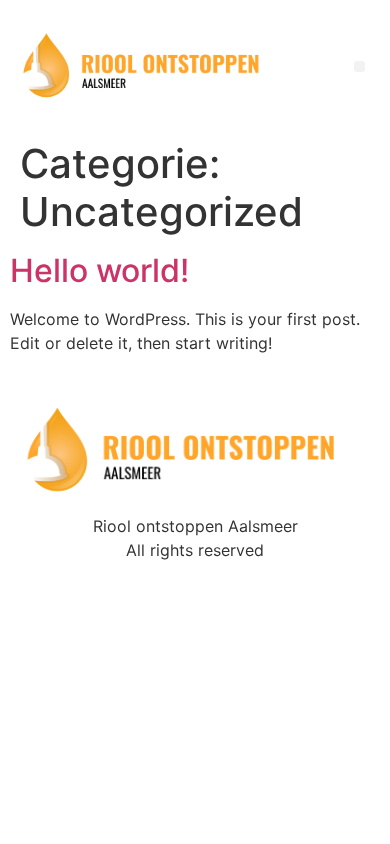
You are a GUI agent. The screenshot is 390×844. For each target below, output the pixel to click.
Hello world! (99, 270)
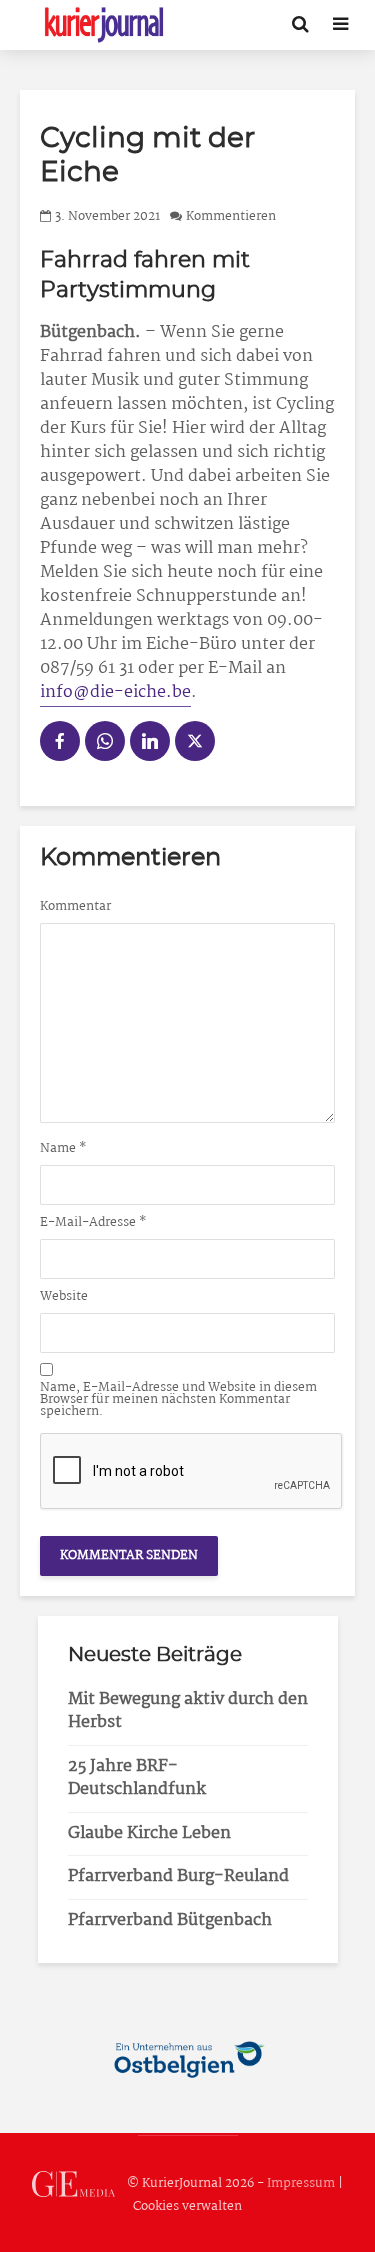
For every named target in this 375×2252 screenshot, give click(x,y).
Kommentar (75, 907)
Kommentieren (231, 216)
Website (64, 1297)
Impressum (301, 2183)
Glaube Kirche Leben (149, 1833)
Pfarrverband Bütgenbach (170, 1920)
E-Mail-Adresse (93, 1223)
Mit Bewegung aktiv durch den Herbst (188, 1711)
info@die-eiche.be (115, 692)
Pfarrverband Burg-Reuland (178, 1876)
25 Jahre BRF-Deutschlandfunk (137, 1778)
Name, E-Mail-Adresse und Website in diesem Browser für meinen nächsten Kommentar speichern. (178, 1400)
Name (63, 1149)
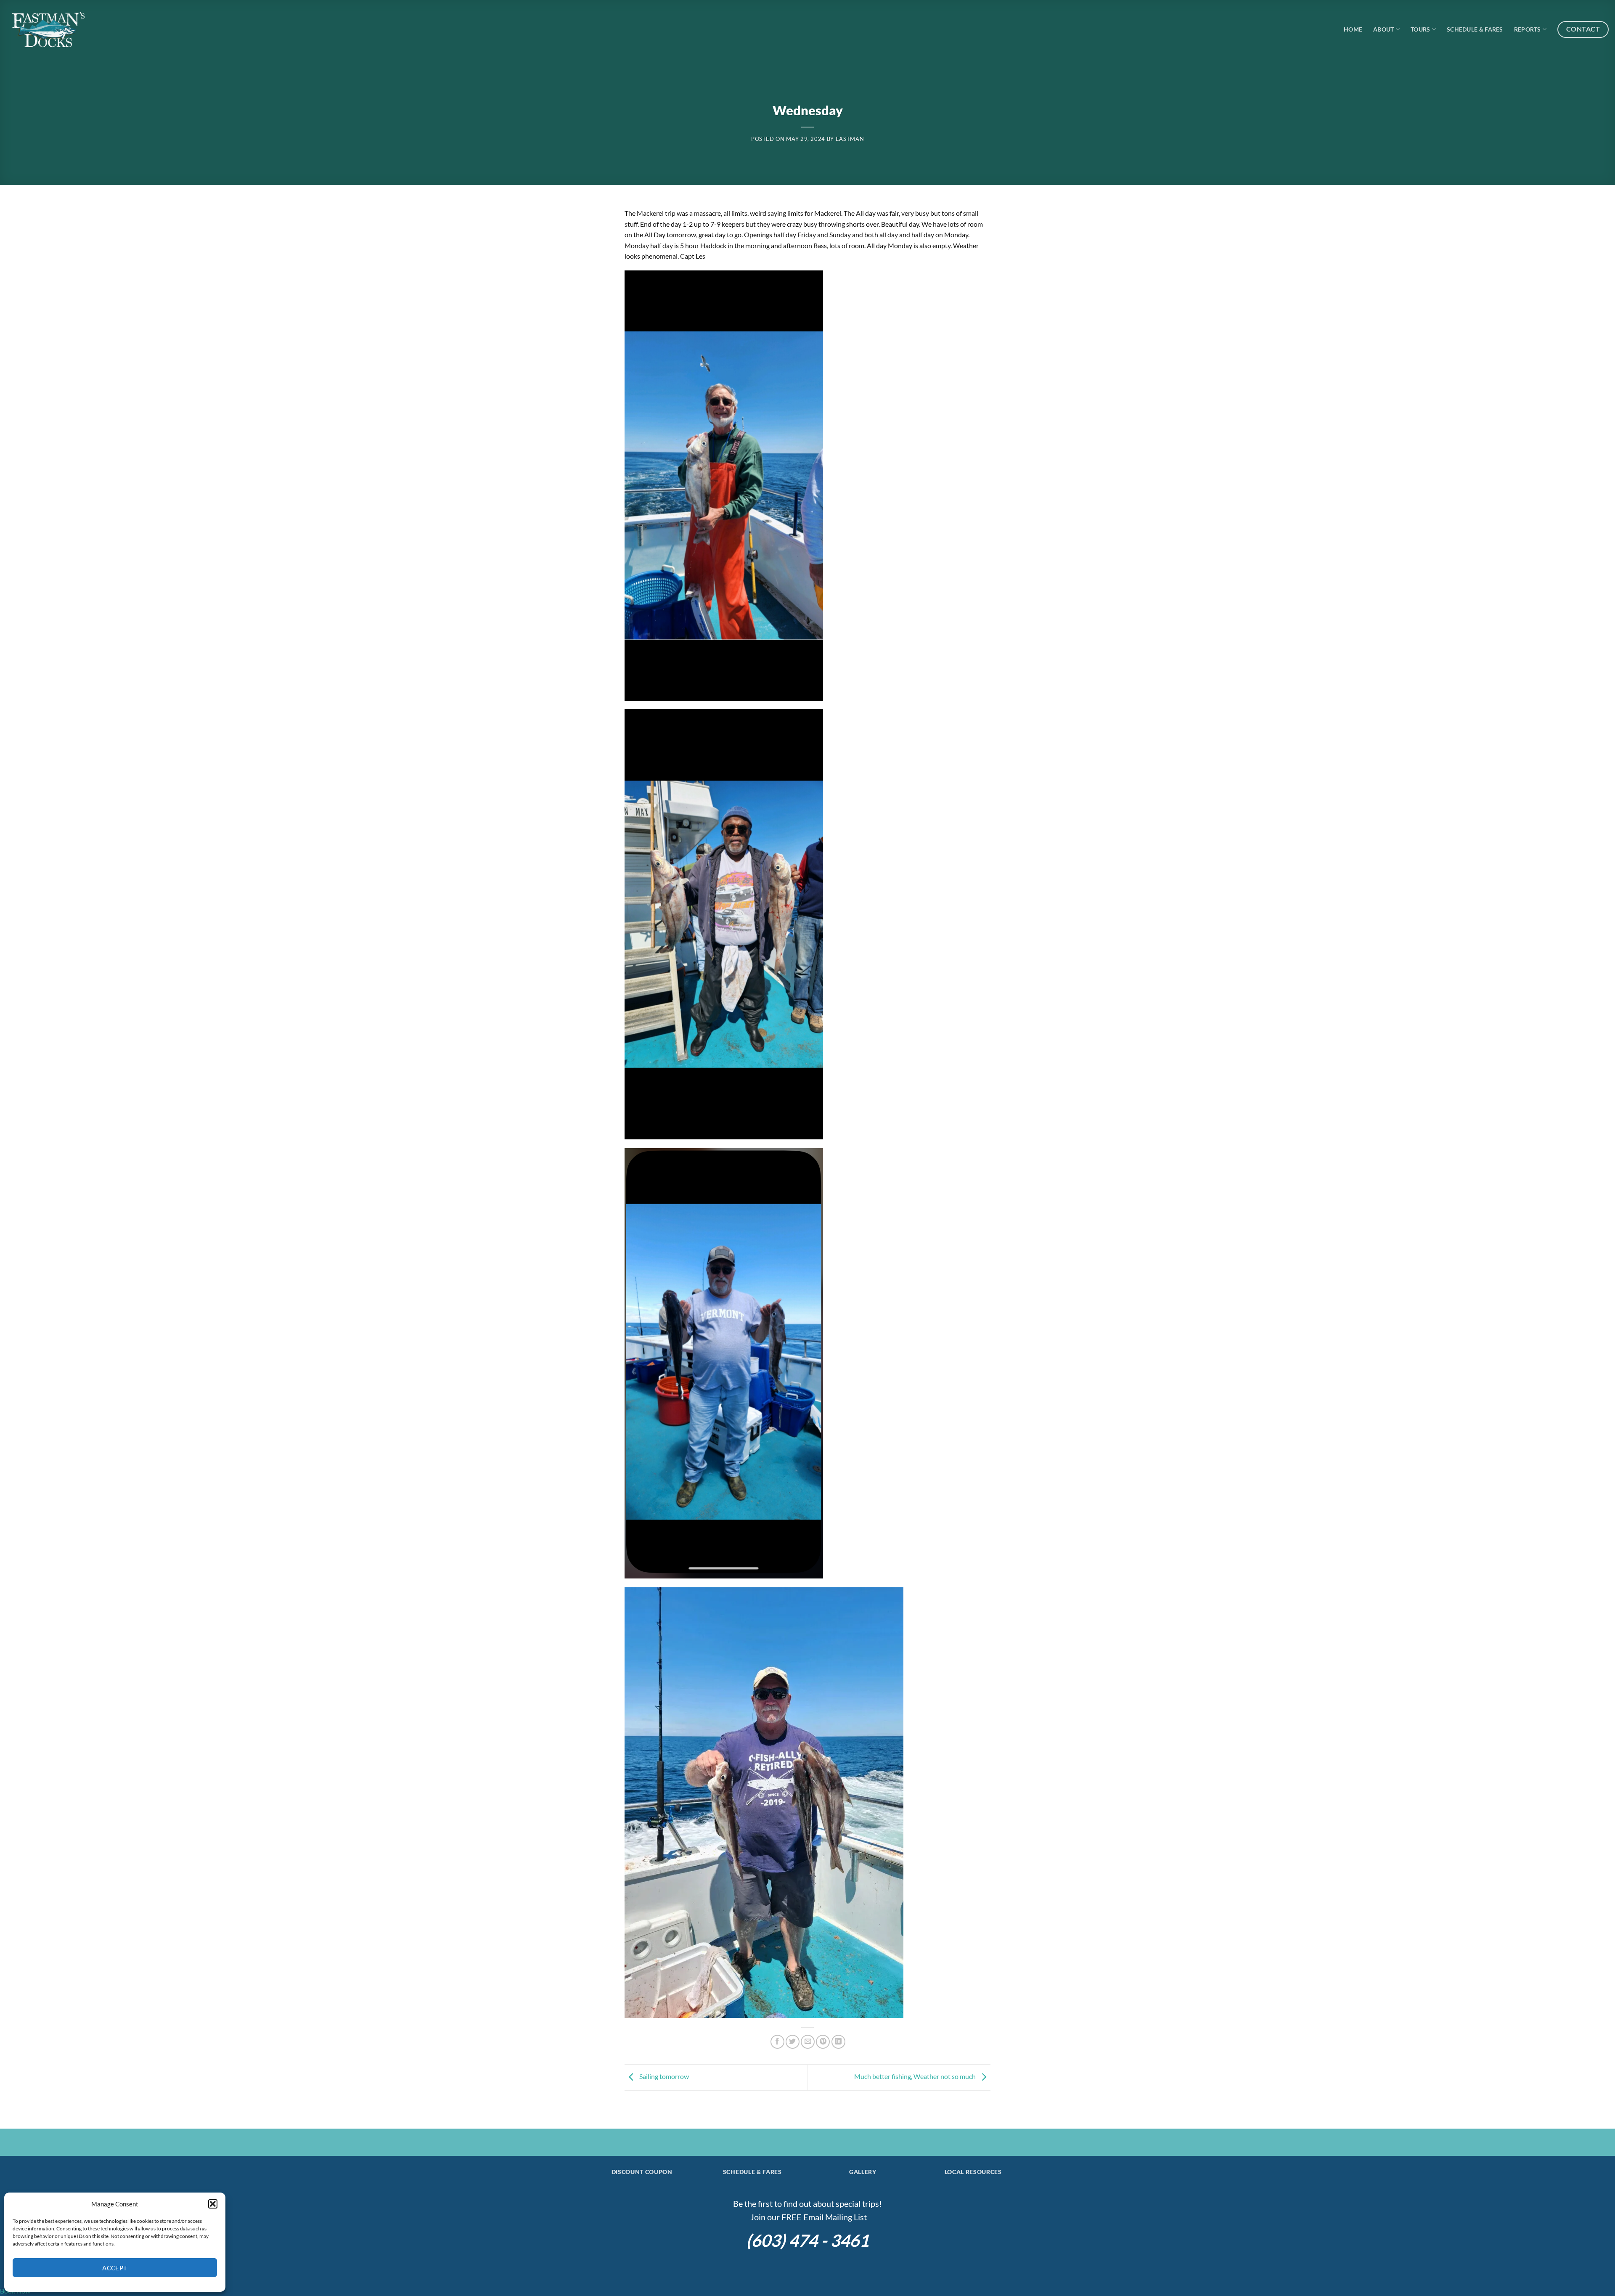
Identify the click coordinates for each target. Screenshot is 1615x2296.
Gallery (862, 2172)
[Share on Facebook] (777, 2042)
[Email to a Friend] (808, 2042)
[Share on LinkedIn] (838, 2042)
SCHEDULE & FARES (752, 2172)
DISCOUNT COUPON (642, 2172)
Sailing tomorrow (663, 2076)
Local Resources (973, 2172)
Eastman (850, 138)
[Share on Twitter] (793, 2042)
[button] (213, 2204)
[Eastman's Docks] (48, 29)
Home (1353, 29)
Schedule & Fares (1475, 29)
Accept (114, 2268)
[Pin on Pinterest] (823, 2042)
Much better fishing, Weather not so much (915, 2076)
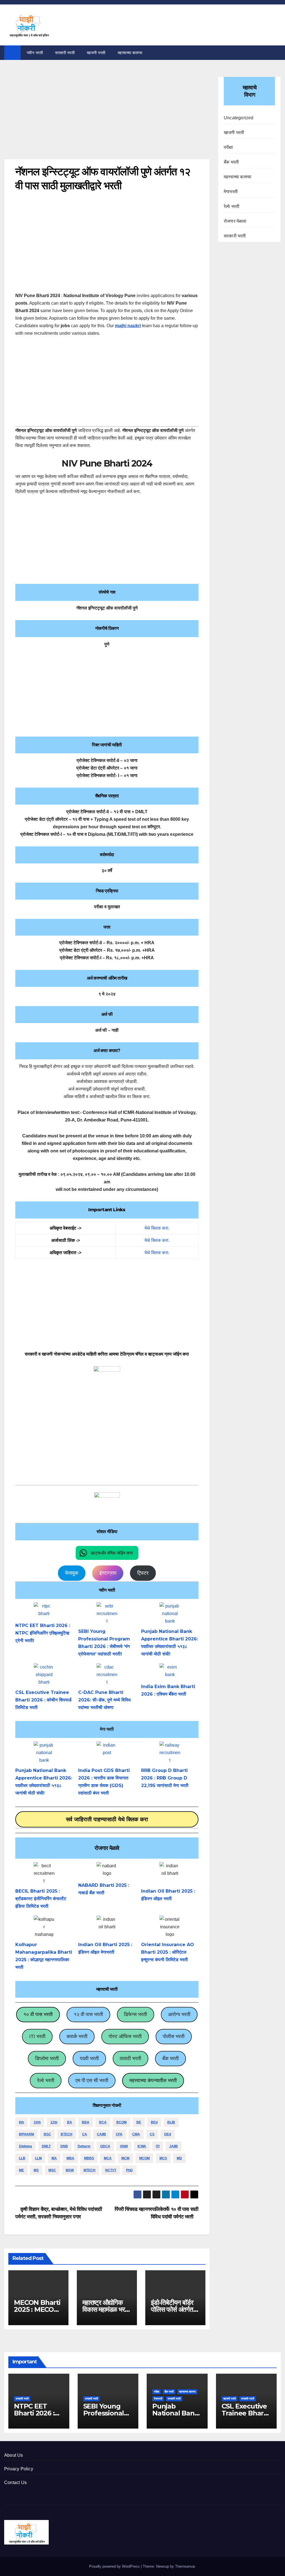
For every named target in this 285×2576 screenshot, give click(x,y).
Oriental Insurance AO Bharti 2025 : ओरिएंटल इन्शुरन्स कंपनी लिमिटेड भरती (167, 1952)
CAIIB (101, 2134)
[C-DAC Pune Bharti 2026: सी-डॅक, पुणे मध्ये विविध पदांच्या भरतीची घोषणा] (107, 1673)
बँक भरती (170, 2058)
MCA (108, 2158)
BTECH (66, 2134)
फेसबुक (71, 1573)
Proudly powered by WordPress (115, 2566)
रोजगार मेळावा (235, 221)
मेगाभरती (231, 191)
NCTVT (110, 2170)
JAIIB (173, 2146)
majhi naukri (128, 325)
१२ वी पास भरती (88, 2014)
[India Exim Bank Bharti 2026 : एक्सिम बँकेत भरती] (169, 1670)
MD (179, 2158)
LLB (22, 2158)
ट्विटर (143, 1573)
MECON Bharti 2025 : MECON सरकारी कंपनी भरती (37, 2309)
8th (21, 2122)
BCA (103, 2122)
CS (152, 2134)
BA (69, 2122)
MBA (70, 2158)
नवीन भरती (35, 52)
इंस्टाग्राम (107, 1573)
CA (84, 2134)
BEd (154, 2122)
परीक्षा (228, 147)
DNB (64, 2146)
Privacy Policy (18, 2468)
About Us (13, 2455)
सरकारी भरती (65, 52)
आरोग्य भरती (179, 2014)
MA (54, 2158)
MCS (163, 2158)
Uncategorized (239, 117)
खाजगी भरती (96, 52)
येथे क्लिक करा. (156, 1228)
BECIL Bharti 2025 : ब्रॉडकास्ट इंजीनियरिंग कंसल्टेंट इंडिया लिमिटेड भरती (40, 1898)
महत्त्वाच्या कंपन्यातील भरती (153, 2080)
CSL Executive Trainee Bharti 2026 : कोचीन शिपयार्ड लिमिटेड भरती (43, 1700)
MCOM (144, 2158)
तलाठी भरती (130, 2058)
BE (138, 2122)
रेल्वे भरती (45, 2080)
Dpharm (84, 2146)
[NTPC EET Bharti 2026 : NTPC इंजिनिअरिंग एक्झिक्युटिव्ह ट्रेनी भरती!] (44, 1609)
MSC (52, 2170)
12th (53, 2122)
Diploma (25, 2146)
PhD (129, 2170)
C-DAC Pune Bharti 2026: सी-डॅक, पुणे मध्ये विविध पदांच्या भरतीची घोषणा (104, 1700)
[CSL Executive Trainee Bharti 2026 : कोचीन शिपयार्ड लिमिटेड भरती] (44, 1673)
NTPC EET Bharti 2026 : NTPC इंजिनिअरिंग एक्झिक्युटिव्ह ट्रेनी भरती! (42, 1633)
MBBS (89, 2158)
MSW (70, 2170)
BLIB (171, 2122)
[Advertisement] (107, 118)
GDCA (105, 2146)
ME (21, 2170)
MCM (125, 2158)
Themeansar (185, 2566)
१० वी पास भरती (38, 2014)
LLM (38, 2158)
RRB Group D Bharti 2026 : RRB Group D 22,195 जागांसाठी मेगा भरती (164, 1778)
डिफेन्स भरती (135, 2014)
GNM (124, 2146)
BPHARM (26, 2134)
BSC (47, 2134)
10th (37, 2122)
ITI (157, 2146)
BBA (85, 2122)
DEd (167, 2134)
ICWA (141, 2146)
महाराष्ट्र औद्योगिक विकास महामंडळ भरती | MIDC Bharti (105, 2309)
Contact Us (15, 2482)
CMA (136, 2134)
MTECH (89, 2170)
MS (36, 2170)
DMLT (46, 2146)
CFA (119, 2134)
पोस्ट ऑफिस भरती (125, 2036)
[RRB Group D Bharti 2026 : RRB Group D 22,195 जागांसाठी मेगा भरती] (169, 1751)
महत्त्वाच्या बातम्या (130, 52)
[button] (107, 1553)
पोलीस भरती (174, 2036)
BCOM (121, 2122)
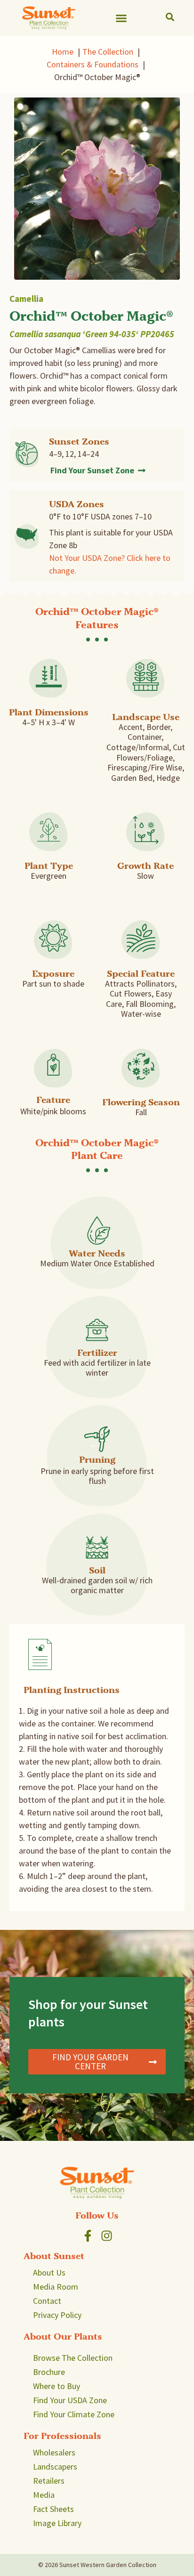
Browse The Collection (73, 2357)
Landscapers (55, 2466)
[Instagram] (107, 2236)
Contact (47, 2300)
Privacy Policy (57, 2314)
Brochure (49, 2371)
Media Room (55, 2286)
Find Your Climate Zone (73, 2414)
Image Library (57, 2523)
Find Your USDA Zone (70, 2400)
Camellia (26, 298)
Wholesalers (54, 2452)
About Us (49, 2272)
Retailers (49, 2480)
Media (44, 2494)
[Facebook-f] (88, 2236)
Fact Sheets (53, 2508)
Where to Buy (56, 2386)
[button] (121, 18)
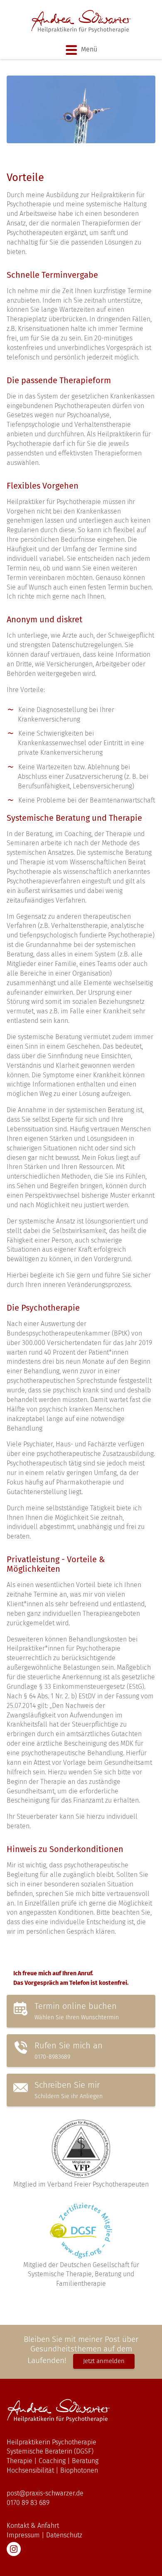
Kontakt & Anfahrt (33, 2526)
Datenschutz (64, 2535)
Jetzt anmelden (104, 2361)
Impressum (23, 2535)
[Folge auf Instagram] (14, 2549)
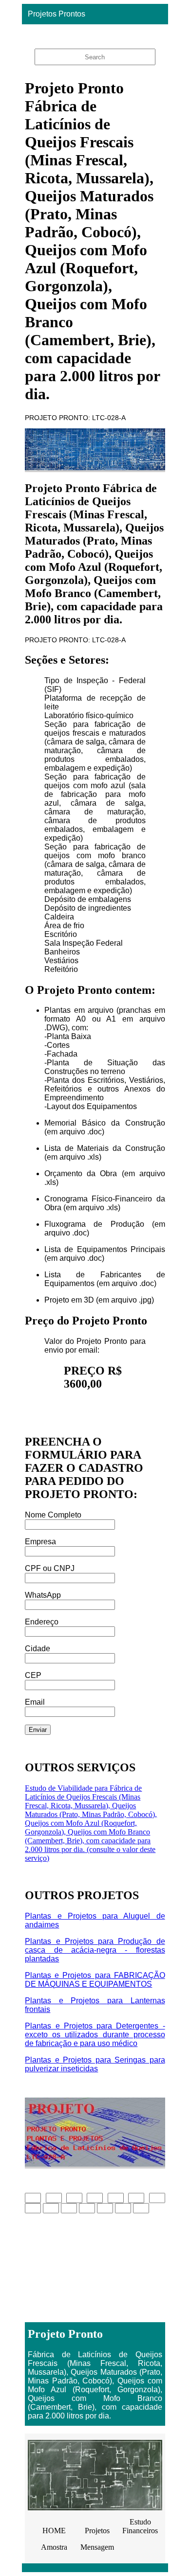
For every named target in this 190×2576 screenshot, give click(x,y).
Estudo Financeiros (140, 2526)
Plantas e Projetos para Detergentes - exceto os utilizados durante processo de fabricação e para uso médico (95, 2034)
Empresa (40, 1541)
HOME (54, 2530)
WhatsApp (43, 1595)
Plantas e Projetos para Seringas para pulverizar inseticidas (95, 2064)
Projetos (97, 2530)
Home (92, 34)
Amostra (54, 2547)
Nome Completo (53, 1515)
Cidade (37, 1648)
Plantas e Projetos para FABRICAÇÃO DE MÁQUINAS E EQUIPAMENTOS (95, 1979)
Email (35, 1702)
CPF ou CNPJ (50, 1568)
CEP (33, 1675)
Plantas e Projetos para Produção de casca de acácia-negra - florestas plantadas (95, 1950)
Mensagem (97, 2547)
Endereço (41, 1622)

※ ※ ※

Directions for this task =>
Precisely those lines above that run from the line with "Retailers (49, 2480)" up to and including the line with "CEP (33, 1675)" are to be set down, with the pictures omitted.

Exercise result =>
Retailers (49, 2480)
Media (44, 2494)
[Facebook-f] (88, 2236)
Fact Sheets (53, 2508)
Where to Buy (56, 2386)
[button] (121, 18)
Kontakt & Anfahrt (33, 2526)
Datenschutz (64, 2535)
Jetzt anmelden (104, 2361)
Impressum (23, 2535)
[Folge auf Instagram] (14, 2549)
For every named target in this 190×2576 screenshot, give click(x,y).
Estudo Financeiros (140, 2526)
Plantas e Projetos para Detergentes - exceto os utilizados durante processo de fabricação e para uso médico (95, 2034)
Empresa (40, 1541)
HOME (54, 2530)
WhatsApp (43, 1595)
Plantas e Projetos para Seringas para pulverizar inseticidas (95, 2064)
Projetos (97, 2530)
Home (92, 34)
Amostra (54, 2547)
Nome Completo (53, 1515)
Cidade (37, 1648)
Plantas e Projetos para FABRICAÇÃO DE MÁQUINAS E EQUIPAMENTOS (95, 1979)
Email (35, 1702)
CPF ou CNPJ (50, 1568)
CEP (33, 1675)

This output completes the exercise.